A diploma thesis is not really a published paper. The reasons why it is added here to the list of my publications are twofold. First, it is a typical example of tasks performed in automatic control during that period. Second, I have learned a first essential systems engineering principle from this experience.
The subject of my diploma thesis dealt with the control of the magnetic vertical gap between the track and a high-speed magnetic alleviated train. The innovative idea was to consider the aerodynamic effects not just as disturbances, but to try to make some use of the aerodynamic forces for lifting the train in support of the magnetic force. As aerodynamic forces increase with speed approximately following a square function, this was a promising idea. The challenge for the automatic controller to fight against the disturbances following a square function at high speeds could be reduced. Less magnetic energy in the magnetic gap would mean less weight of the vehicle eventually. And, a smoother ride for the passengers seemed to be likely.

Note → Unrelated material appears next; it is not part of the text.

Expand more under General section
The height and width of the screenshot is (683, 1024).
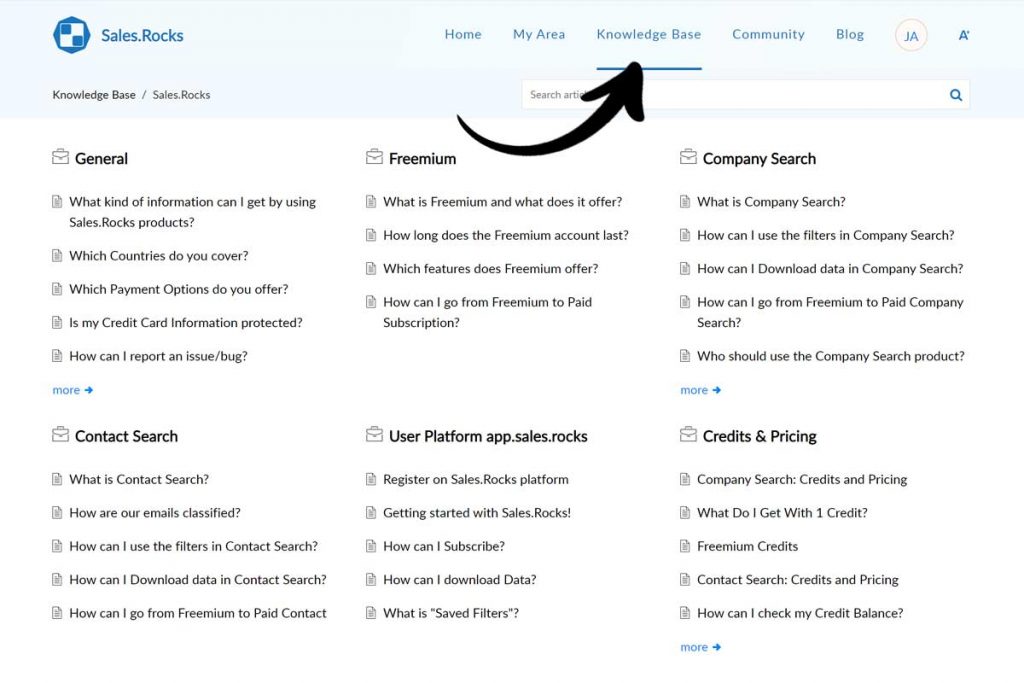[72, 390]
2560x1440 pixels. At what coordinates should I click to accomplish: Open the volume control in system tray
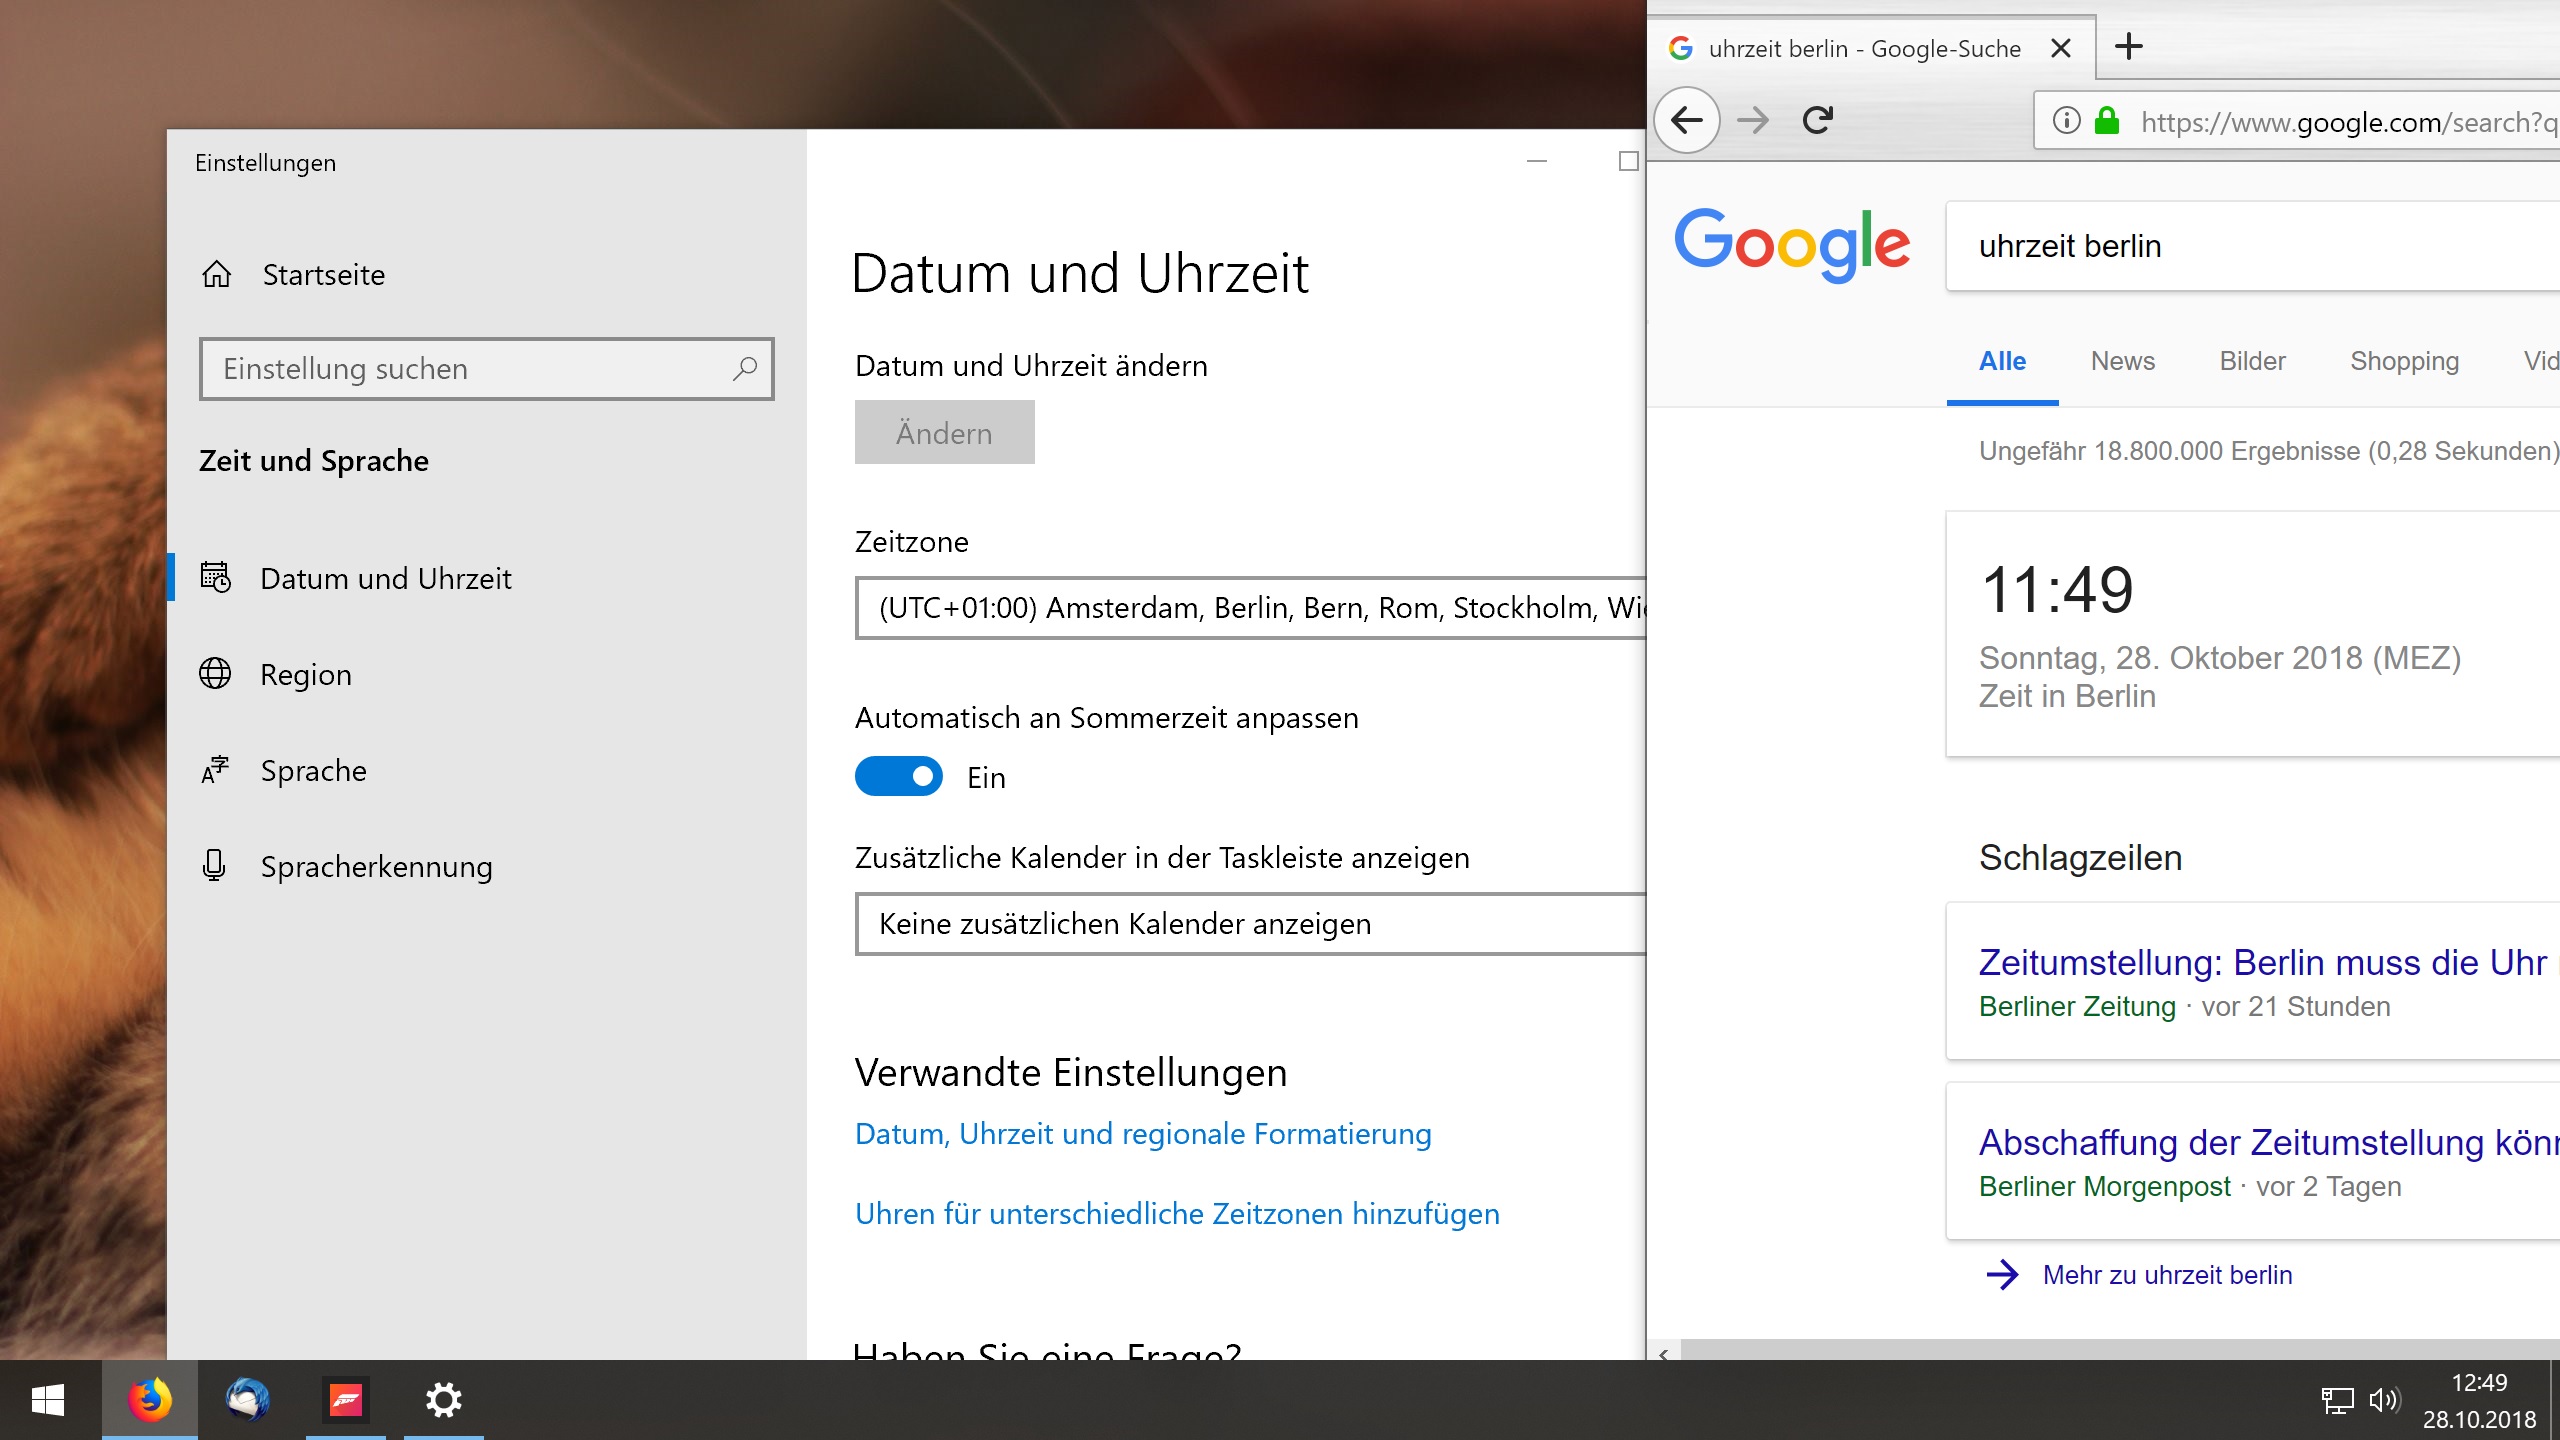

My role in the whole endeavour was to set up a first simple simulation model and to perform initial simulations applying optimal control theory on the basis of quadratic cost functions. From the research assistant I had got a differential equation system with a model of the magnet and another for the flight dynamics and some coupling terms between those models. Not all of the coupling terms had been defined yet, some were still under discussion involving a number of professors and further experts, and some seemed to be reasonable since they were undisputed.

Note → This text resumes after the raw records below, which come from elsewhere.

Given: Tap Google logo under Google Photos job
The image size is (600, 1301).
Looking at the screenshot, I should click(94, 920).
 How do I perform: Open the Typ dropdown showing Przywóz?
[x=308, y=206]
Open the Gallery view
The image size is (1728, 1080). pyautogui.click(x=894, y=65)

The way this model had been generated seemed somewhat dubious to me. As a naïve novice, I tried to develop it using the mechanical and electro-magnetic laws from scratch. I ended up with a result that looked reasonable to me. But the solution was a bit different from the received simulation model. The most significant difference was that I came up with a differential equation system that was of the sixth order instead of the seventh order.
For good reasons, I am always sceptical regarding the results of my calculations. I repeated the deduction of the simulation model several times again. When I was convinced of the absence of nuisance errors in my algebraic calculations, I started to investigate why the solutions were different. The result of the analysis demonstrated that I was right. Just adding up the model of the magnet and the flight dynamic model does not work because the vertical force equation was defined twice independently from each other for the magnet and the flight dynamics.
When I introduced my solution to the research assistant, he was quite a bit reluctant to accept it. But despite the time and effort he had invested before, he advised me two weeks later to proceed on the basis of my solution.
Since then, I have been always rather cautious in just adding up partial models for defining a complete system model. It took not too long until I made a similar experience when I was working on my doctoral thesis, but this time with respect to a model that is commonly used in text books about flight dynamics.